I asked other people, and granddaughter Virginia’s definition of home seems a gentle place to stop the search. “It’s a safe place,” she says, “where people are good to one another.”
When people finally find a place to stop what’s the next step in making a successful home?
Illustrations by Avalon Nuovo.
On my third day with Tanya, I had an experience of that sense of safety and decency, one of those moments that linger in memory. It requires a bit of my backstory.
“I am in a place where people are good to one another.”
The idea to write about Tanya Berry and her ideas of homemaking started nearly three decades ago. When the criticism of Wendell’s computer article in Harper’s appeared, I had just made a new friend who would turn out to be the biggest influence on my life (I eventually wrote a book about him, Plain Radical). Jim Koplin introduced me to the sustainable agriculture movement and suggested I read Wendell Berry, and through our work in the feminist anti-pornography movement, he became my model for striving to be a feminist man.
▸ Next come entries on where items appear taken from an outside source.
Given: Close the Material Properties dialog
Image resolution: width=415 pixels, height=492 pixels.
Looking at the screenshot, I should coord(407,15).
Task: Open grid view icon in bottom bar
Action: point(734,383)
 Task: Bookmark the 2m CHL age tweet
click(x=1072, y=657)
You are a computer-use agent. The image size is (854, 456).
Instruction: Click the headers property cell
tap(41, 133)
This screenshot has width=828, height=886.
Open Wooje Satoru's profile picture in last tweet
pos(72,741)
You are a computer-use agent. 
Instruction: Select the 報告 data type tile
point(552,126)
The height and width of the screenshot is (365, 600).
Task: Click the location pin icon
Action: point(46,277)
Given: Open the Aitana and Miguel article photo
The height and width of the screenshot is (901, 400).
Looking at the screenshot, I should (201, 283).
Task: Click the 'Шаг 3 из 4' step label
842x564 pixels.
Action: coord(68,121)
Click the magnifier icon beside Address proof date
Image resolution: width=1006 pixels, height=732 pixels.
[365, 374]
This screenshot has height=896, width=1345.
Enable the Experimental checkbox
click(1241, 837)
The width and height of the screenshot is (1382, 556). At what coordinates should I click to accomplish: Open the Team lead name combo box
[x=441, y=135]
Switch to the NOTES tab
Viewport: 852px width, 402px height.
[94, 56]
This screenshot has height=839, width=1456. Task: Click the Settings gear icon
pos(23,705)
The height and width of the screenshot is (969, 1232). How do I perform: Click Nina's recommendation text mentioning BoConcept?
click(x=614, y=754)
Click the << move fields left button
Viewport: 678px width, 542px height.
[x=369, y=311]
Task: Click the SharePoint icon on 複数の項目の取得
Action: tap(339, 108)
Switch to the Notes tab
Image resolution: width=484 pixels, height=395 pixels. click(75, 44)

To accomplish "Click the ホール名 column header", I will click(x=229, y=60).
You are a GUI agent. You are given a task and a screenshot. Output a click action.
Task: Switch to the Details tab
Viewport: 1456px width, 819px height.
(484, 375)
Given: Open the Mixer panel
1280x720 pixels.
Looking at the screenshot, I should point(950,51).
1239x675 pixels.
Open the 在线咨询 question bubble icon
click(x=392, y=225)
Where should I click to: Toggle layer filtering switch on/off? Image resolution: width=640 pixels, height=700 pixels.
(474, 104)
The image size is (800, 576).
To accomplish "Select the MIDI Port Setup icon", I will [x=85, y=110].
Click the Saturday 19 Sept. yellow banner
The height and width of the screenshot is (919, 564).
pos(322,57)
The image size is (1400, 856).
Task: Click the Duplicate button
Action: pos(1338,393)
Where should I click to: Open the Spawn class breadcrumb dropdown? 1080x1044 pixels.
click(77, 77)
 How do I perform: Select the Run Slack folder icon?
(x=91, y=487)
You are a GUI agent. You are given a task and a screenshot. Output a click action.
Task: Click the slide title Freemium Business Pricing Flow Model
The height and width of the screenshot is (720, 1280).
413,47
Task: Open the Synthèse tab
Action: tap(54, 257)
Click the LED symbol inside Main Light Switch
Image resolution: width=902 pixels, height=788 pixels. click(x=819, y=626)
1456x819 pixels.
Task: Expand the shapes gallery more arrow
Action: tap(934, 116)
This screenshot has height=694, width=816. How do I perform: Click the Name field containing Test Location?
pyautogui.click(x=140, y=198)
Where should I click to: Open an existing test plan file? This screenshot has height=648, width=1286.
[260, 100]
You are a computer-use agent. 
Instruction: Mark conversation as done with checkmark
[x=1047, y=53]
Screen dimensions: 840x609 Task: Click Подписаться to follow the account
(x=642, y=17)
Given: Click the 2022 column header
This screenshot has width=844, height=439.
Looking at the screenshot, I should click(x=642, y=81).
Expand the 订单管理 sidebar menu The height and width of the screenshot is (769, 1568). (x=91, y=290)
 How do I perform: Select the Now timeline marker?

I asked him what he thought about the Harper’s essay and the criticism.
Before making any judgment, he said, “I would want to take a long walk in the woods with Tanya.”
Koplin—who was born three years before Tanya on a Minnesota farm—died a few years ago, and he was never far from my mind during my visit to Henry County. Many of the questions that came up in conversation with her I had first explored with Koplin years before, and the two have much in common—an appreciation of everyday beauty and love of flowers, the joy of cooking for friends, a critique of a society out of balance. At the end of the trip, I miss not being able to call him and tell him I had taken that walk in the woods with Tanya.
Driving with Tanya along Cane Run on Ford Lane on a Saturday morning, as she explains the local landscape to me in the detailed way Koplin often did in Minnesota, I feel a surge of emotion, crying gently, but visibly enough that Tanya can’t help but notice. I can’t speak for a few seconds, and finally I tell her that there are moments when the presence of my friend overwhelms me, usually without warning. In those moments, I tell her, “I remember what I lost when he died.” We are quiet together.
Down the road a bit, she points, is one of the places where she likes to walk to pick wildflowers. I think, to myself, “I am in a place where people are good to one another.”